You Can't Have a Rollback Button
You can’t have a rollback button
The old version does not exist
The fundamental problem with rolling back to an old version is that web applications are not self-contained, and therefore they do not have versions. They have a current state. The state consists of the application code and everything that it interacts with. Databases, caches, browsers, and concurrently-running copies of itself.
You can roll back the SHA the webservers are running, but you can’t roll back what they’ve inflicted on everything else in the system.
A sharp knife, whose handle is also a knife
Adding a rollback button is not a neutral design choice. It affects the code that gets pushed. If developers incorrectly believe that their mistakes can be quickly reversed, they will tend to take more foolish risks.
Practice small corrections
Pushbutton rollback is a bad idea. The only sensible thing to do is change the way we organize our code for deployment.
- Push “dark” code. You should be deploying code behind a disabled feature flag that will not be invoked. It’s relatively easy to visually inspect an if statement for correctness and check that a flag is disabled.

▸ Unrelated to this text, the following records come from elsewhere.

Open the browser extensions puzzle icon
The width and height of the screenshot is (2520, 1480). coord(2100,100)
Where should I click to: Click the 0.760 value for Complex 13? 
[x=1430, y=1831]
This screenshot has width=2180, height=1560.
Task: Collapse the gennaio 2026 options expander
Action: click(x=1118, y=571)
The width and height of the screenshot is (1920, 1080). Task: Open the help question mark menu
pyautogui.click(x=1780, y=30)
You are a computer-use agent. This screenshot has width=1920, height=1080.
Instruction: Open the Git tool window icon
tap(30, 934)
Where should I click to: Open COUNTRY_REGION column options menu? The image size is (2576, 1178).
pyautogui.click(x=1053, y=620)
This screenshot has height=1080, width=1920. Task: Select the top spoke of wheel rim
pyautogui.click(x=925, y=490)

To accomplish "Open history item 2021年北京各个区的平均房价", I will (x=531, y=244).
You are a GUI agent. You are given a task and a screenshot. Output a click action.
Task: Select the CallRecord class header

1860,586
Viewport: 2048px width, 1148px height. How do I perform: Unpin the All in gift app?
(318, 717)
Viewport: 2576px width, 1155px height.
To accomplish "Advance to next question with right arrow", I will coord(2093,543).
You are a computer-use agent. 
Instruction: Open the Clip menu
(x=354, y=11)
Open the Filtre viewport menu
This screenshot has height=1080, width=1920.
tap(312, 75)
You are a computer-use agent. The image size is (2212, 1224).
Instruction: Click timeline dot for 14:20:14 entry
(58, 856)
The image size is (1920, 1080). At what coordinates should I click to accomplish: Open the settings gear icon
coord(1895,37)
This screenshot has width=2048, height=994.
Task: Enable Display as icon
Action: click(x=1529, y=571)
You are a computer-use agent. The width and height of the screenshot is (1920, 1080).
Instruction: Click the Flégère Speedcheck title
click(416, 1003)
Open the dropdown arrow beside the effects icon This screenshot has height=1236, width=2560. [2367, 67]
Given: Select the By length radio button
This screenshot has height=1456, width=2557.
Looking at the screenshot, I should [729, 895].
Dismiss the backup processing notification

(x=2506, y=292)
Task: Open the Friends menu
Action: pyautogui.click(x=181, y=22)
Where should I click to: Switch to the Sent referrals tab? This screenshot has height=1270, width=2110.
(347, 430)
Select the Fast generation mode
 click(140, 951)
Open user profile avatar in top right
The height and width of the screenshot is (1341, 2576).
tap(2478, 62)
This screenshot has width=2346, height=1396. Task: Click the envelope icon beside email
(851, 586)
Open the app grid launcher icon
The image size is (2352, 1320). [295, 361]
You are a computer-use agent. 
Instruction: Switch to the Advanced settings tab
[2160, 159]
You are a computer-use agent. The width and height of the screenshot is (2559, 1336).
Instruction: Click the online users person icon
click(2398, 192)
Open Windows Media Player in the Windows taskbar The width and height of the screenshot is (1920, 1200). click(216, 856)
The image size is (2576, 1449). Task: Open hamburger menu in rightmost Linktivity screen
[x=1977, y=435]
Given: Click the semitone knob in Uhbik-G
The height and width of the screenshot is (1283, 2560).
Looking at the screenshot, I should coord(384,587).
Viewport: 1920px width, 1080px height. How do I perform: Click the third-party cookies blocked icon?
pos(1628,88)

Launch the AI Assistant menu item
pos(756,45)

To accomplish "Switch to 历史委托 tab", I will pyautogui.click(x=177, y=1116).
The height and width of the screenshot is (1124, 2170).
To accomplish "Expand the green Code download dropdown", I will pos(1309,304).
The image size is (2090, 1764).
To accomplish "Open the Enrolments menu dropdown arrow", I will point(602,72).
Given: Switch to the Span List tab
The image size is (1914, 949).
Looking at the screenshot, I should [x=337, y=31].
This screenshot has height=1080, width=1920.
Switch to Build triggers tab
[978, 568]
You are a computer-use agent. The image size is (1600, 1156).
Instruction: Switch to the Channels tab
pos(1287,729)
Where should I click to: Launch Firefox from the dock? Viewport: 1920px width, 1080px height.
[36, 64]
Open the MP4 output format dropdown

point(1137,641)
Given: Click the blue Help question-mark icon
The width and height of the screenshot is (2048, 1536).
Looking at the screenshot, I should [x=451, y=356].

- Ramp up invocations of new code. Breaking requests without a quick rollback path is bad. But it’s much worse to break 100% of requests than it is to break 1% of requests. If we ramp up new code gradually, we can often contain the scope of the damage.
- Maintain off switches. In the event that a complicated remediation is required, we’re in a stronger position if we can disable broken features while we work on them in relative calm.